The quality of the algorithms is important. Algorithms may need to be adjusted along the way to emphasize biological factors in the data that make the results more accurate. For example, consider an algorithm that recognizes individual fish based on unique spot patterns. If algorithms are to recognize the same fish over time, these algorithms must also have the capacity to understand how these spot patterns change with the growth of the fish.
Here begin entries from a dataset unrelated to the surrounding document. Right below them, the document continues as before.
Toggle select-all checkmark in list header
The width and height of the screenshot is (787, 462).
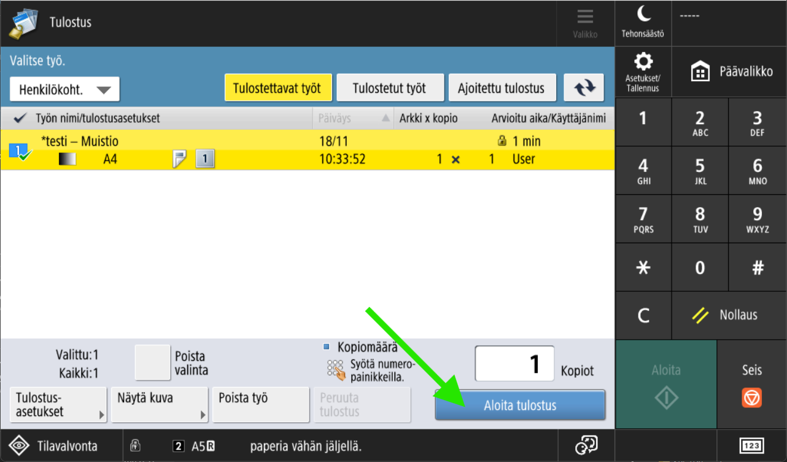pos(19,119)
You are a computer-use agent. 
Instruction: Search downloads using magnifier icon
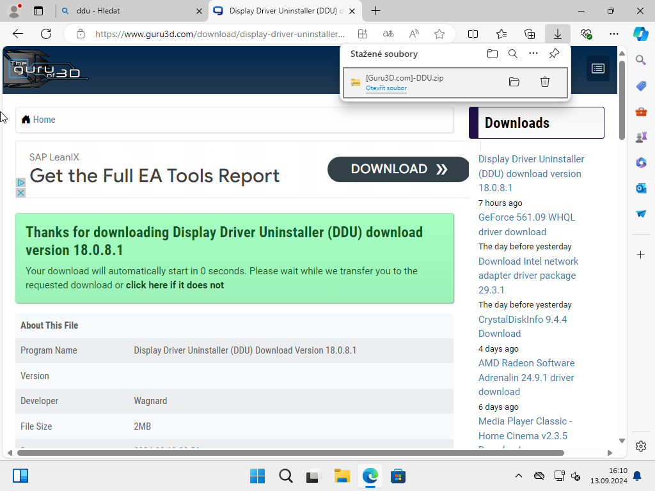click(x=513, y=54)
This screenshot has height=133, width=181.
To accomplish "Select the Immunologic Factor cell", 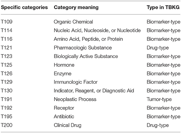I will coord(76,82).
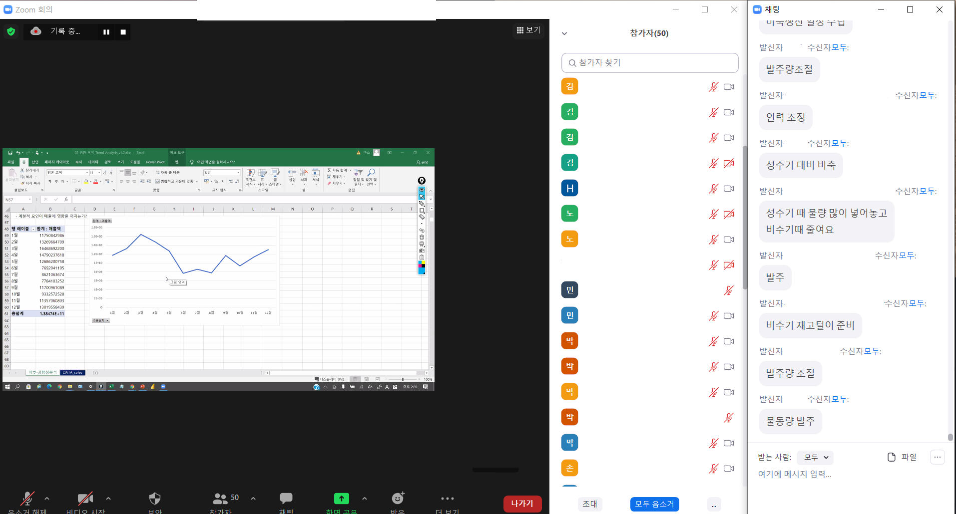Click the green encryption shield icon

(11, 32)
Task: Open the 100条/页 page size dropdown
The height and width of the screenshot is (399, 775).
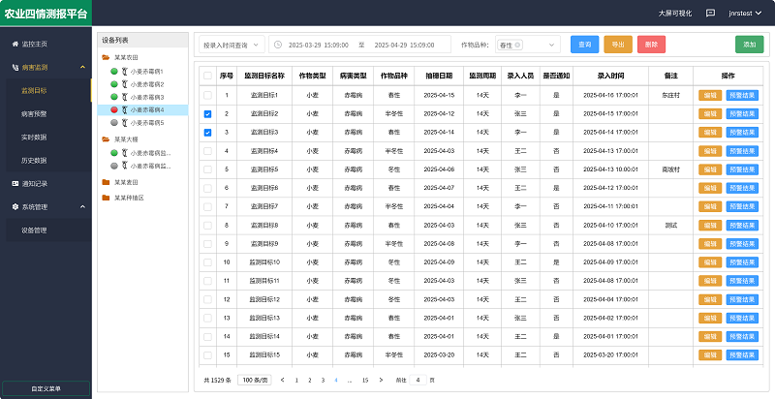Action: pyautogui.click(x=257, y=380)
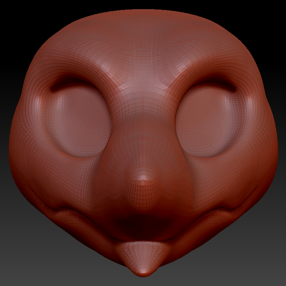
Task: Click the top of the model's head
Action: pyautogui.click(x=143, y=17)
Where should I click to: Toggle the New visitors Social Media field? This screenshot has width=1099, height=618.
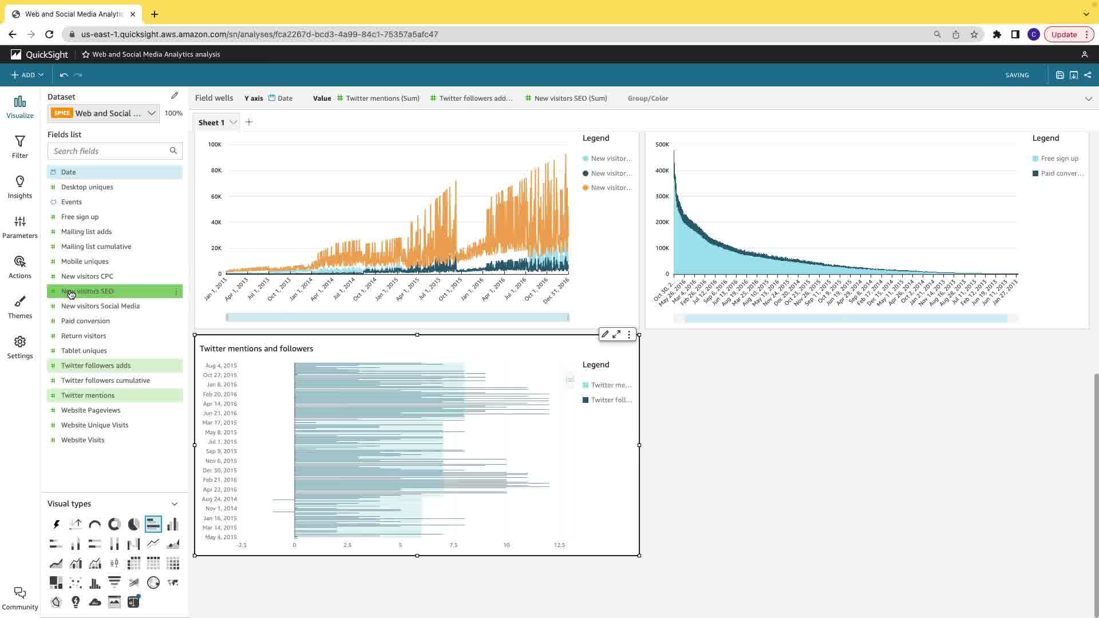pyautogui.click(x=100, y=306)
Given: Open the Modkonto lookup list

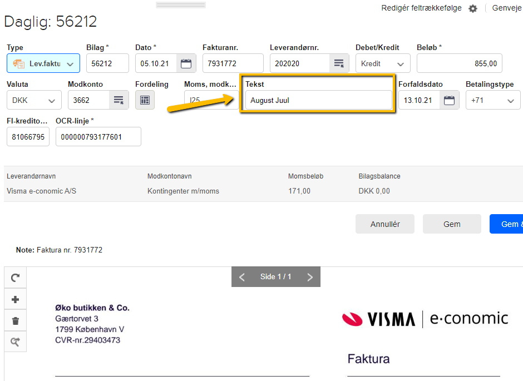Looking at the screenshot, I should 118,100.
Images are taken with an underwater camera in the cage. Per Erik Hansen, Product Manager for Lice and Welfare at Aquabyte, mentions that the company uses a standard two-lens camera with particularly good optics to be able to measure 3D distance to the fish. The camera continuously takes images, and is placed in an optimal location such that as many fish as possible can swim past. Software running on the camera filters out unused images and analyzes the best ones.

“Customers who have used the system for a long time report that the results turn out to be in line with reality,” Per Erik Hansen continues. Farmers get daily lice numbers for each cage, with lice counts on far more fish than possible with manual counting. “The software distinguishes individual fish from each other, such that the same fish is only counted once. This contributes to Aquabyte delivering lice numbers with great accuracy,” notes Hansen.

Precise counting of salmon lice and accurate estimation of weight data and distribution are two use cases that have received fully developed solutions. Fish welfare is another important application area, including detection of winter sores, deformations, and other external changes on the fish. By giving the farmer much better insight and basis for decision making, it will be possible to improve daily operations, and in general achieve more efficient and sustainable fish farming.